Mas têm razão, o que interessa mesmo é o privilégio da fruição deste post. E há nele humanismo tamanho, que me faz voltar a acreditar que o Homem ainda tem futuro neste planeta.
Um Abraço fraterno

Ena Pá! disse...

Só agora reparo que tens o amigo "cabeça" com endereço no teu blogue.
Ora, compadre, podias ter-me dado uma pista!
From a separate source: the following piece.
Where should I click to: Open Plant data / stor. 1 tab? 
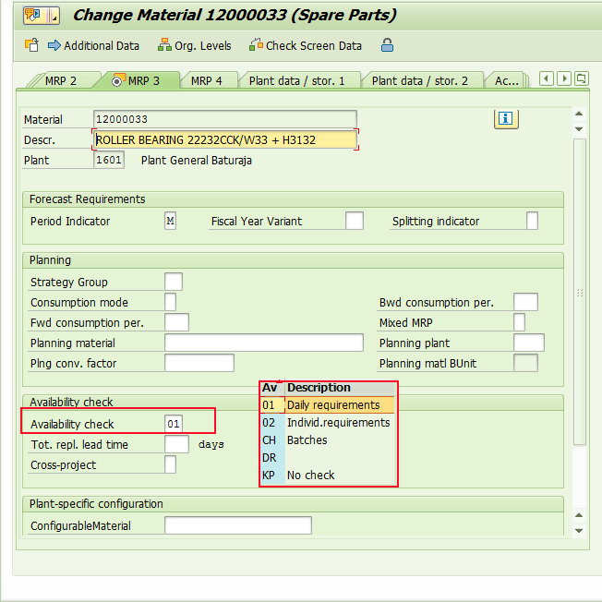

Agora parece-me que tenho de pedir desculpas ao homem pela minha rudeza e desconfiança...

E. Raposo disse...
Este comentário foi removido pelo autor.
Ena Pá! disse...

a in@rq, nem c'a gente a fazer um desenho vai lá!...

E. Raposo disse...
Este comentário foi removido pelo autor.
Ena Pá! disse...

Não te preocupes. Pensa só que todas as morenas um dia serão loiras também!...
Eu também fiquei assim qdo fui rejeitado por uma loiraça tipo, Marilyn Monroe. Tás a ver...
Andei no limbo durante mto tempo e só conseguia encetar conversa da treta.
Olha, acontece aos melhores! Não desanimes.